* _Directions_: Give back an exact copy of the lines in the records below, from the line that has "Click the red Non-Contributing symbol swatch" through the line that has "This screenshot has width=1024, height=649.", and nothing besides.

* _Supplied data_:

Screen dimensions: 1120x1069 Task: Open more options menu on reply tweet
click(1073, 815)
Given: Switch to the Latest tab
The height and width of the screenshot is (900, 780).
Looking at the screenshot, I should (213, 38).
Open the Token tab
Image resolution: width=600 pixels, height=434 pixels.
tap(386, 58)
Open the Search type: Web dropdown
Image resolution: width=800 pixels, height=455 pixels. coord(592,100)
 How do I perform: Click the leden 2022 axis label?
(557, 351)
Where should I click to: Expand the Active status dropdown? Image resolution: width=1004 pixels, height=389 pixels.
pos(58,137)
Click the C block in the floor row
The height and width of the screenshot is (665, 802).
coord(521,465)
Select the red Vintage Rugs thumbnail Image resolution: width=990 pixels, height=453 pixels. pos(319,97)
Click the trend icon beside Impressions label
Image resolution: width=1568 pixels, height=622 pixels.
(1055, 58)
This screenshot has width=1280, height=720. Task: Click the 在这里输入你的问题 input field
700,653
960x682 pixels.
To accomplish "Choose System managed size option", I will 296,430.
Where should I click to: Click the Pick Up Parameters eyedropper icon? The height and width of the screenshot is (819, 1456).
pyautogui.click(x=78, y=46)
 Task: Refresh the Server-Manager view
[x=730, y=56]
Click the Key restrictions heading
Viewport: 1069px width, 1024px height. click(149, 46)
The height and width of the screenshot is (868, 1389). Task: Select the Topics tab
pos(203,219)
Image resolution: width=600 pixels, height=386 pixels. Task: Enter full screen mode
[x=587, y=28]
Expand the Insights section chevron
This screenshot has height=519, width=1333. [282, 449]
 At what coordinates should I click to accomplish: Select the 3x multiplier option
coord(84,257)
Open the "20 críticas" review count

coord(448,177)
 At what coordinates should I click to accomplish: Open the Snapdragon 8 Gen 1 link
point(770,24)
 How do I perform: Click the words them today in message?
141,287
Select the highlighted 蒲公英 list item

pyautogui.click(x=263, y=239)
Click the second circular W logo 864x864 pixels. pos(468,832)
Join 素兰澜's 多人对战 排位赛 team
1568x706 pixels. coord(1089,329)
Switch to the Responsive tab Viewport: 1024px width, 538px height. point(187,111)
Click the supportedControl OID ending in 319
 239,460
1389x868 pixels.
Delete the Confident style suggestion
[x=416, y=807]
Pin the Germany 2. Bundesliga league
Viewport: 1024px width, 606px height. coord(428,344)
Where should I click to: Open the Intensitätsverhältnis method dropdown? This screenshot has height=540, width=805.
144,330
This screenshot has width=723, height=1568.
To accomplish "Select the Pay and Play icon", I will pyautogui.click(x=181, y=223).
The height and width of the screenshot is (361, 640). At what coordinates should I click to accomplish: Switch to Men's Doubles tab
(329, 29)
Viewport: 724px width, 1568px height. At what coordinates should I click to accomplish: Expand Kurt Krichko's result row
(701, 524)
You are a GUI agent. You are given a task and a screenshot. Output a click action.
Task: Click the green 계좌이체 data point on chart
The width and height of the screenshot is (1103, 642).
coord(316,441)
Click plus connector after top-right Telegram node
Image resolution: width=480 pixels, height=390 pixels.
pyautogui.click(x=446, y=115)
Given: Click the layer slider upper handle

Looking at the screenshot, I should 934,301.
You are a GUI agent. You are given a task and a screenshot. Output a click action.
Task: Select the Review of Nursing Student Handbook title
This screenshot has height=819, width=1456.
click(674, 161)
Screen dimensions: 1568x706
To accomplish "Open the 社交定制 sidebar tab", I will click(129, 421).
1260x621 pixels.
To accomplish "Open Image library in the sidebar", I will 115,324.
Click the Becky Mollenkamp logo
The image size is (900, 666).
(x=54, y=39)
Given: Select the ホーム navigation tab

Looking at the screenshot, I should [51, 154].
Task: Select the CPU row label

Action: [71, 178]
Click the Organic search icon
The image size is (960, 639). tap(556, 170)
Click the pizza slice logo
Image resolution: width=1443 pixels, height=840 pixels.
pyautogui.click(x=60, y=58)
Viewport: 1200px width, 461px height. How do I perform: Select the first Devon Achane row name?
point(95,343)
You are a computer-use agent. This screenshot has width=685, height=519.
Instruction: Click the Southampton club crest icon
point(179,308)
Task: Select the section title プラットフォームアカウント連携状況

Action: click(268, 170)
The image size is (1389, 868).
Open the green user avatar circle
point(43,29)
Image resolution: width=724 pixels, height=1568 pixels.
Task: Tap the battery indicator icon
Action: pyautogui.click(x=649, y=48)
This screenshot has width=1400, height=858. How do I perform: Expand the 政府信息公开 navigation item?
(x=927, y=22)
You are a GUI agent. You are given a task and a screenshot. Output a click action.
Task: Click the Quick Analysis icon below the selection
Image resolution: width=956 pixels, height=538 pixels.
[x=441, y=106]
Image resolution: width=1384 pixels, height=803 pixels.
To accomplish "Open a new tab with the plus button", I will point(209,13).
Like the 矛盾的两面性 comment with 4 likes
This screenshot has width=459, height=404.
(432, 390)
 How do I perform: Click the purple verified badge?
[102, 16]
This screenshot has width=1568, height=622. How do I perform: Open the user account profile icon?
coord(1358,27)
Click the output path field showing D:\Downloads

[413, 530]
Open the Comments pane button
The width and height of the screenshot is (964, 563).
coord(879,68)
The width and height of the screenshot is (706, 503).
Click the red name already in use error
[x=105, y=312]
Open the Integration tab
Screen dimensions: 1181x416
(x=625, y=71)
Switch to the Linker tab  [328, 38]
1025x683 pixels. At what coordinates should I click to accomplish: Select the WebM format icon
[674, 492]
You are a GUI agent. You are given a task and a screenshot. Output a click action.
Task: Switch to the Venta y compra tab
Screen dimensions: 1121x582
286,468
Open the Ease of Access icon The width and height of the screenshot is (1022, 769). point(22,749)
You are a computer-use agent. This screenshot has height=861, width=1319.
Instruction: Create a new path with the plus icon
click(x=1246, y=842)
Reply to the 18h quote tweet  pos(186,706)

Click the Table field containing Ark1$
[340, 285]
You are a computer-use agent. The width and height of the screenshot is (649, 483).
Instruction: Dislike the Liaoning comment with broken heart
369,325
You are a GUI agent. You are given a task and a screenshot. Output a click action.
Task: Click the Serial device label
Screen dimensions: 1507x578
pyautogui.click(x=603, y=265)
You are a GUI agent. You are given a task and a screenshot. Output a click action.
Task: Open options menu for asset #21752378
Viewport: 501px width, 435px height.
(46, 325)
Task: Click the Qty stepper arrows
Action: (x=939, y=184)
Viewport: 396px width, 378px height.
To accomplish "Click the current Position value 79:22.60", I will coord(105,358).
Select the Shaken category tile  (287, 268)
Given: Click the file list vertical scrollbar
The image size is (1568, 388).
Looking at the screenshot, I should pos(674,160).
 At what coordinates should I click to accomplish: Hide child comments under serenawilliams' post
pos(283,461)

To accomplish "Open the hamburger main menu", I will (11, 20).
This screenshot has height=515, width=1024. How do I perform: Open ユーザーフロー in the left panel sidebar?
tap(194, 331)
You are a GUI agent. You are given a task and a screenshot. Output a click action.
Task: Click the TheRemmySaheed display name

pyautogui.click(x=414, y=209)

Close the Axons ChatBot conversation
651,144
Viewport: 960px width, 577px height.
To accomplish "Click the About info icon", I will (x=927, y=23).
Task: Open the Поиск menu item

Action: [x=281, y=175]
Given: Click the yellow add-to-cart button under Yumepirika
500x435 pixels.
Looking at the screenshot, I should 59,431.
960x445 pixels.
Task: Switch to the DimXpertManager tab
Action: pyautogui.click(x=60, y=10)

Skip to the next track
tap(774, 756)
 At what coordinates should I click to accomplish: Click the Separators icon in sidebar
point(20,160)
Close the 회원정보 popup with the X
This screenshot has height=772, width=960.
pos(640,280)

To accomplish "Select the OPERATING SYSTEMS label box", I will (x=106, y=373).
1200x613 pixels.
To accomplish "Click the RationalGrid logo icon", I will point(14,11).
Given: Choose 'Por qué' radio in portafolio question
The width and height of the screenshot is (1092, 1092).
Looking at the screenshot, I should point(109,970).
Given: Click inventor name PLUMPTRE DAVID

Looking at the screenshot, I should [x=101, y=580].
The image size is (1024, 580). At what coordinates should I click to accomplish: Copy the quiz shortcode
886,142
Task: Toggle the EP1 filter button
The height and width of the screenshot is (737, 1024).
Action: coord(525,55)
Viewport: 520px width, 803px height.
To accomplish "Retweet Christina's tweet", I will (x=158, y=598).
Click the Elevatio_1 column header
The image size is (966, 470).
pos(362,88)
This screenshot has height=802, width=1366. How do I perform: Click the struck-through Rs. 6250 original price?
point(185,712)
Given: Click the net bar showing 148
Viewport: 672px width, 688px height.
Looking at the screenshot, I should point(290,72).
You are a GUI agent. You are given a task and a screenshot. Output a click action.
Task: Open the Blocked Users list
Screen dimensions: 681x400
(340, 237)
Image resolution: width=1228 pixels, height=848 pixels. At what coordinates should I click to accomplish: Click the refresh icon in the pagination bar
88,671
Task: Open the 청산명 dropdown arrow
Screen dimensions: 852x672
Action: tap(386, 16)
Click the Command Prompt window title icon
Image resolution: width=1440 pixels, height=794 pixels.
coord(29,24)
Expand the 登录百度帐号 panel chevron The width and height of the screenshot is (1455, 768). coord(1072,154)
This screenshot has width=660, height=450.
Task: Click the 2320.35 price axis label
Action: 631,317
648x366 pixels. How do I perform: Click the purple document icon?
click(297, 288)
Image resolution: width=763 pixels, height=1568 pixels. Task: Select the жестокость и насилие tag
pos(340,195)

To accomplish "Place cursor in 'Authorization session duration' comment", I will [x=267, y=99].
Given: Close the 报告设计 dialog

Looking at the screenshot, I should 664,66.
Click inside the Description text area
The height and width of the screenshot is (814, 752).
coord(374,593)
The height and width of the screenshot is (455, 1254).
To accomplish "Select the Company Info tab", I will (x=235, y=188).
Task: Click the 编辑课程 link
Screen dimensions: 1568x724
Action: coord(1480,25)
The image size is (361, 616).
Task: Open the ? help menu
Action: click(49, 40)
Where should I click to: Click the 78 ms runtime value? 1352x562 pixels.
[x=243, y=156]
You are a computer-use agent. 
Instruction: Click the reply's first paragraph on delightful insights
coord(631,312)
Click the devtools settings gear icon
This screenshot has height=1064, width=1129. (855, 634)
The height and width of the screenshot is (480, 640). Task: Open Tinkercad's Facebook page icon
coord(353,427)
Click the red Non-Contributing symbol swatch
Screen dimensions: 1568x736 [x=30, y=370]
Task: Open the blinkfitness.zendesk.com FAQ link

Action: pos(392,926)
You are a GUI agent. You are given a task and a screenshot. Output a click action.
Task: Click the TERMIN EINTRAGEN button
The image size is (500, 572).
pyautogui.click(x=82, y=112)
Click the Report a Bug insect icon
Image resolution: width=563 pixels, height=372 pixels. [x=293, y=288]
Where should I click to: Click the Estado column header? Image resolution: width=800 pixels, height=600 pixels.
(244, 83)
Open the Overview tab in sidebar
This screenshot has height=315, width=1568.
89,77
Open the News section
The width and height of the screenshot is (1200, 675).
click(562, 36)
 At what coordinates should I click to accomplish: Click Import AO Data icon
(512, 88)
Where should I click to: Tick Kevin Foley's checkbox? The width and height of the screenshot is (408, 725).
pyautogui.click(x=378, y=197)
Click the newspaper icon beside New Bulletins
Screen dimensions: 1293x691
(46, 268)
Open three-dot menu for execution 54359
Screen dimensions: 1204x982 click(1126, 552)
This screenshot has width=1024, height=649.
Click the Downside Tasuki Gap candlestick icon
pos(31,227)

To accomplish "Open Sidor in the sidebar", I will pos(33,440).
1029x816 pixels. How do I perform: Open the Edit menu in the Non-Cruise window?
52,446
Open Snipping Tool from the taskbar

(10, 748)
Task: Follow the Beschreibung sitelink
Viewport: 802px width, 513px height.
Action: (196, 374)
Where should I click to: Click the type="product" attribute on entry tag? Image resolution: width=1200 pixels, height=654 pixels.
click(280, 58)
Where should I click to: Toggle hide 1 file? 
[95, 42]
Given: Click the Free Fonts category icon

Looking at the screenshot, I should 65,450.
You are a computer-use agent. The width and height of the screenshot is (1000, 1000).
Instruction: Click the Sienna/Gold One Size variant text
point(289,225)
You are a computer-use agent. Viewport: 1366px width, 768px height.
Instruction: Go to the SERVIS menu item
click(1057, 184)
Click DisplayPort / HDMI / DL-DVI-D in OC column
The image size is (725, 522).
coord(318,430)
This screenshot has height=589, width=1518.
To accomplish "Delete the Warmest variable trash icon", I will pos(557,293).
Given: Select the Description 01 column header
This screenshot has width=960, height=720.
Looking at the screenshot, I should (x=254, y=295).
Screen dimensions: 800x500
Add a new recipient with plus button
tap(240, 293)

* _Response area_:
Click the red Non-Contributing symbol swatch
Screen dimensions: 1568x736 [x=30, y=370]
Task: Open the blinkfitness.zendesk.com FAQ link

Action: pos(392,926)
You are a GUI agent. You are given a task and a screenshot. Output a click action.
Task: Click the TERMIN EINTRAGEN button
The image size is (500, 572).
pyautogui.click(x=82, y=112)
Click the Report a Bug insect icon
Image resolution: width=563 pixels, height=372 pixels. [x=293, y=288]
Where should I click to: Click the Estado column header? Image resolution: width=800 pixels, height=600 pixels.
(244, 83)
Open the Overview tab in sidebar
This screenshot has height=315, width=1568.
89,77
Open the News section
The width and height of the screenshot is (1200, 675).
click(562, 36)
 At what coordinates should I click to accomplish: Click Import AO Data icon
(512, 88)
Where should I click to: Tick Kevin Foley's checkbox? The width and height of the screenshot is (408, 725).
pyautogui.click(x=378, y=197)
Click the newspaper icon beside New Bulletins
Screen dimensions: 1293x691
(46, 268)
Open three-dot menu for execution 54359
Screen dimensions: 1204x982 click(1126, 552)
This screenshot has width=1024, height=649.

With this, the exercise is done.